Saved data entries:
──────────────────────────────
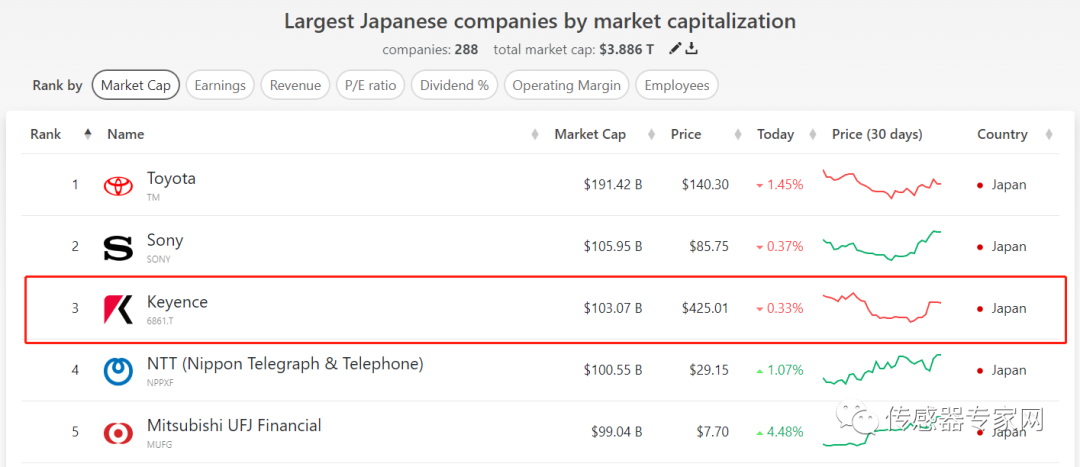Click the download icon beside total market cap
This screenshot has height=467, width=1080.
point(692,48)
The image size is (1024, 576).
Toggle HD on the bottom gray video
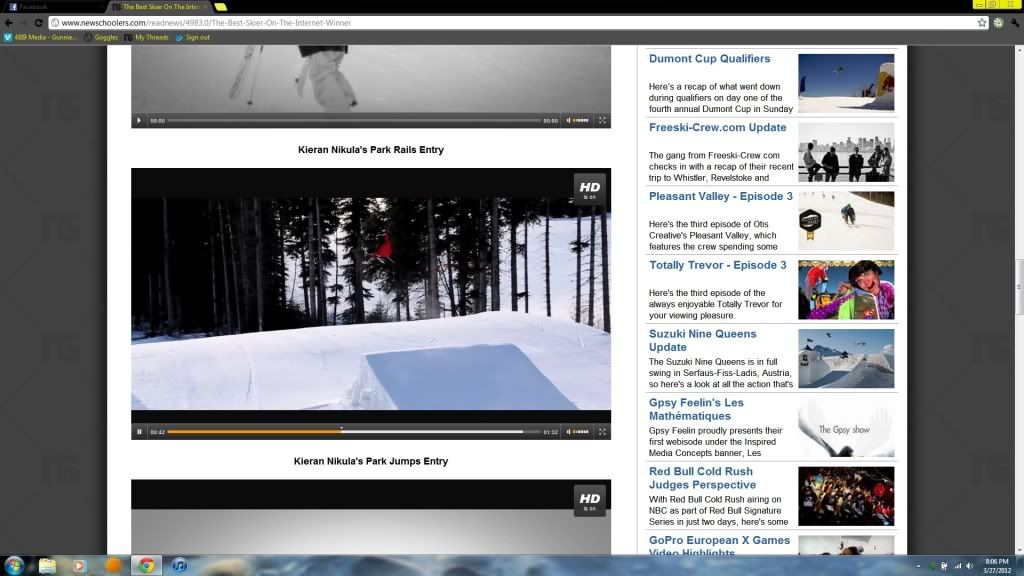coord(590,500)
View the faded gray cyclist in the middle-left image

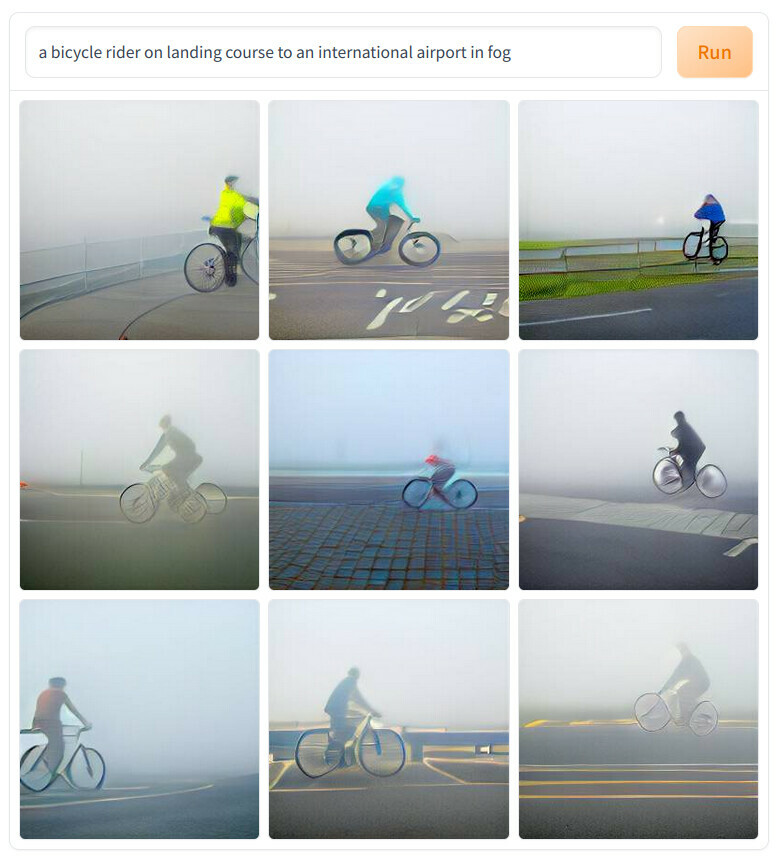point(139,469)
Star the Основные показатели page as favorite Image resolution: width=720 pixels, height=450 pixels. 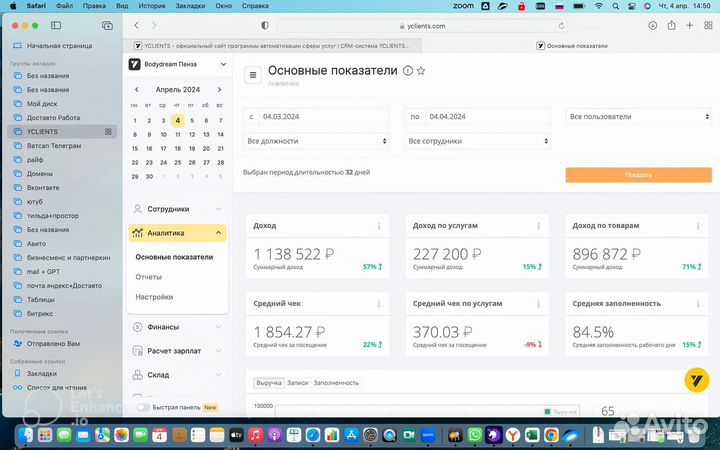(x=421, y=71)
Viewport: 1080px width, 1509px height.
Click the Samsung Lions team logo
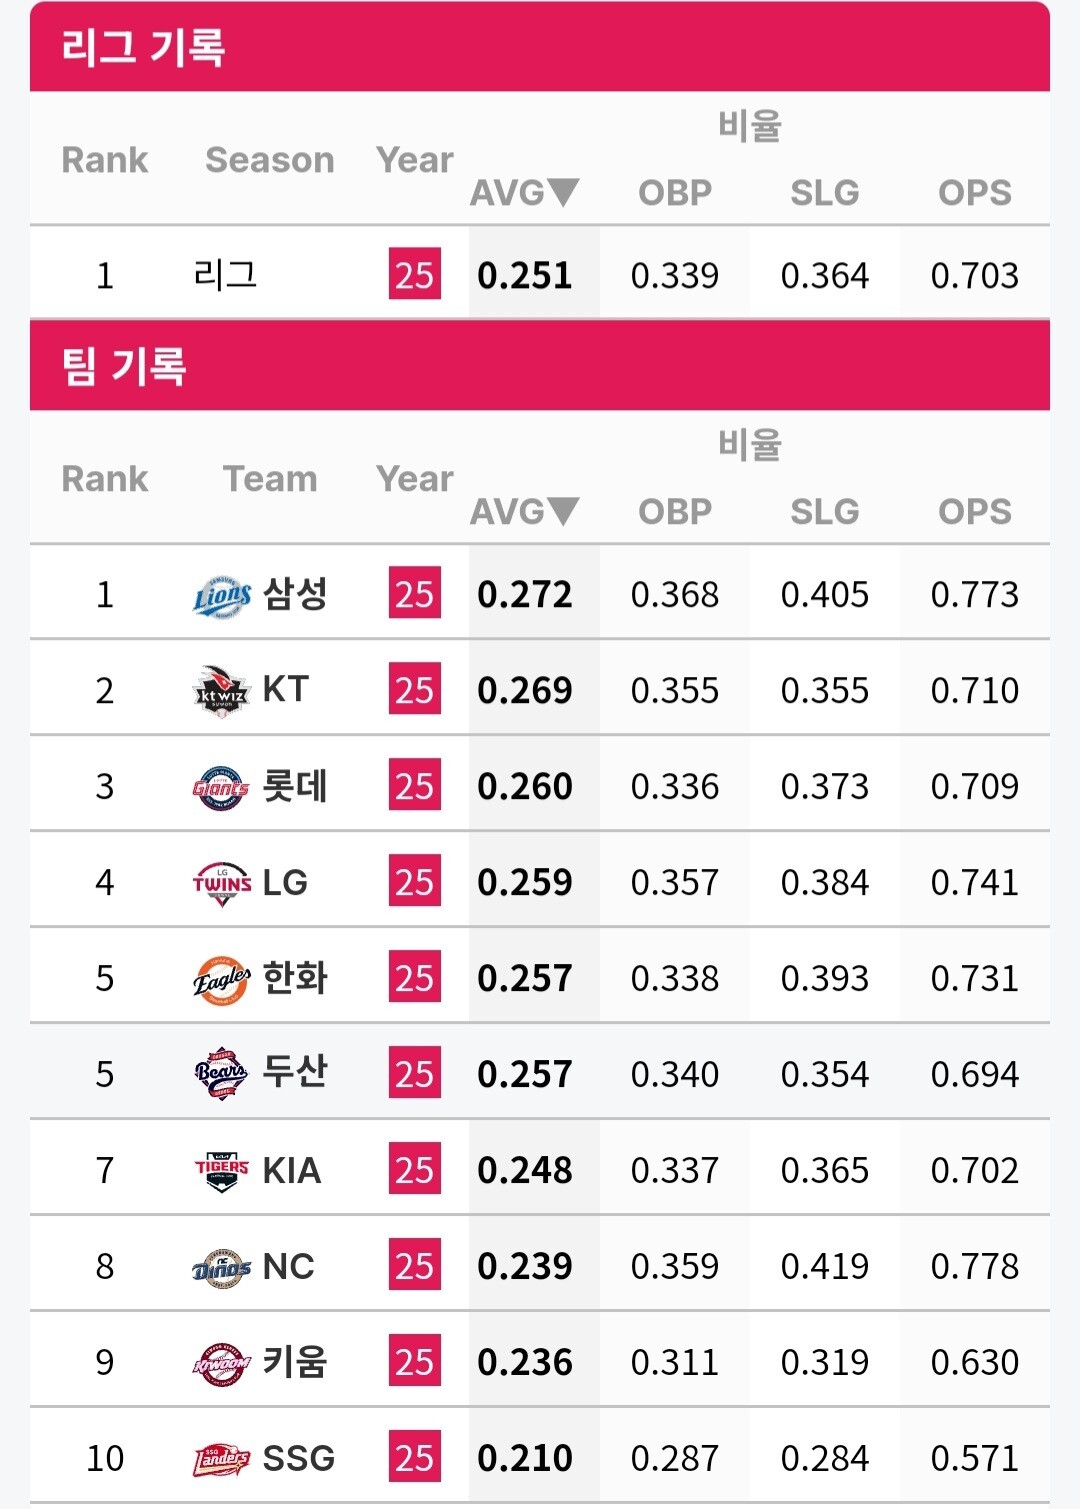pos(222,596)
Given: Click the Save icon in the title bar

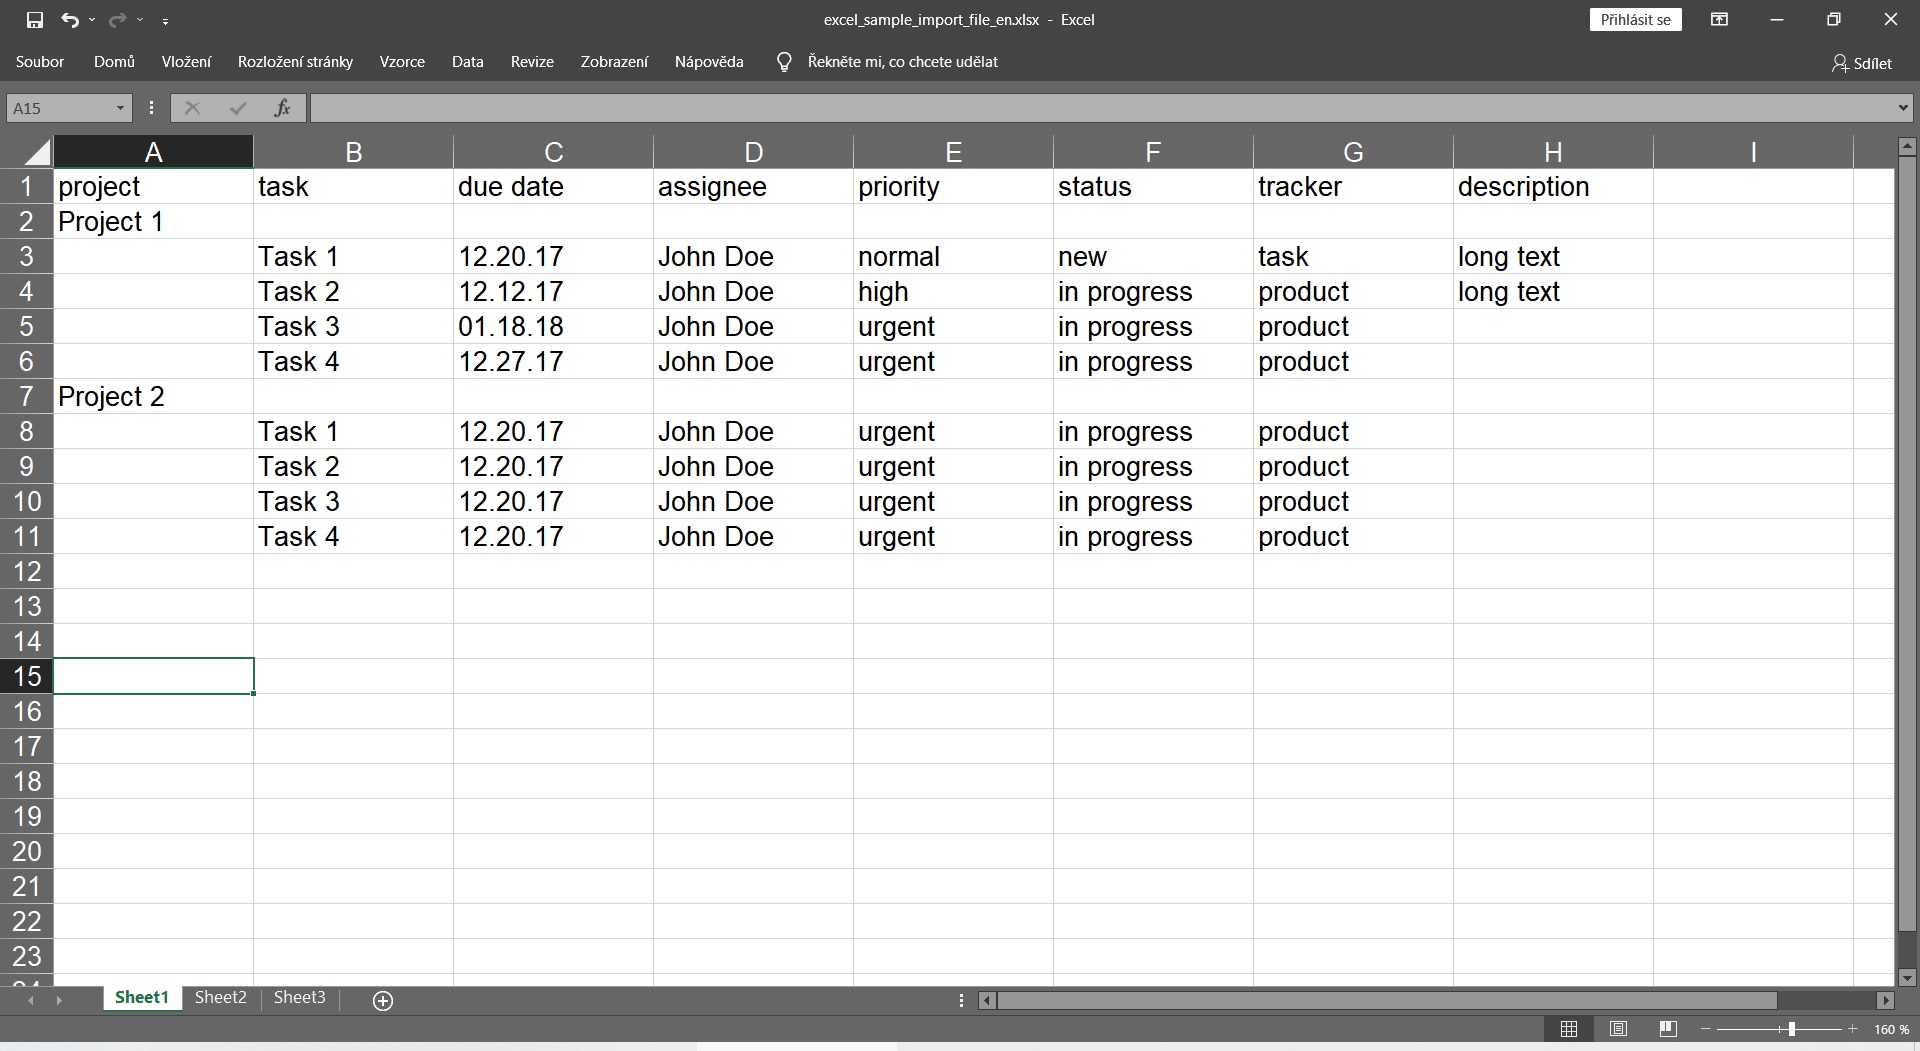Looking at the screenshot, I should point(35,20).
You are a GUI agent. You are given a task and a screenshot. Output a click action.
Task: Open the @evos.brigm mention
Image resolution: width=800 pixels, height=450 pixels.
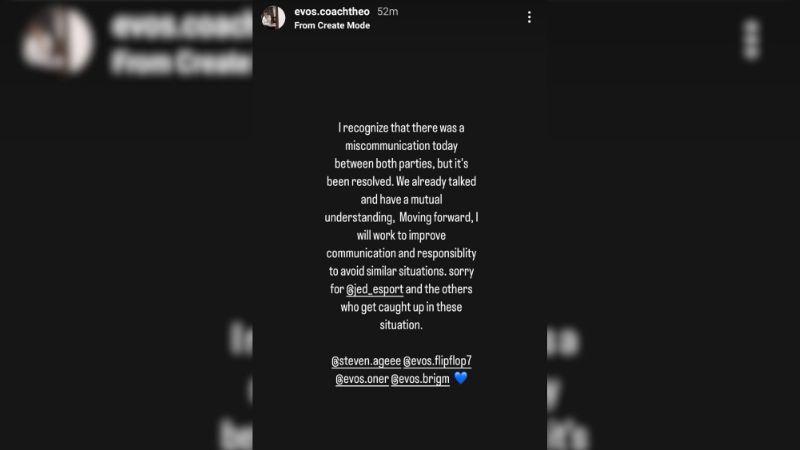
──────────────────────────────
Brief:
Where pictures appear, omit them, and transcribe exactly, with nothing else, the lines from the line with "Click the Samsung Lions team logo" through the final line of the records above, both ends included.

Solution for this problem:
Click the Samsung Lions team logo
pos(222,596)
Given: Click the Save icon in the title bar

Looking at the screenshot, I should point(35,20).
You are a GUI agent. You are given a task and a screenshot. Output a click action.
Task: Open the @evos.brigm mention
Image resolution: width=800 pixels, height=450 pixels.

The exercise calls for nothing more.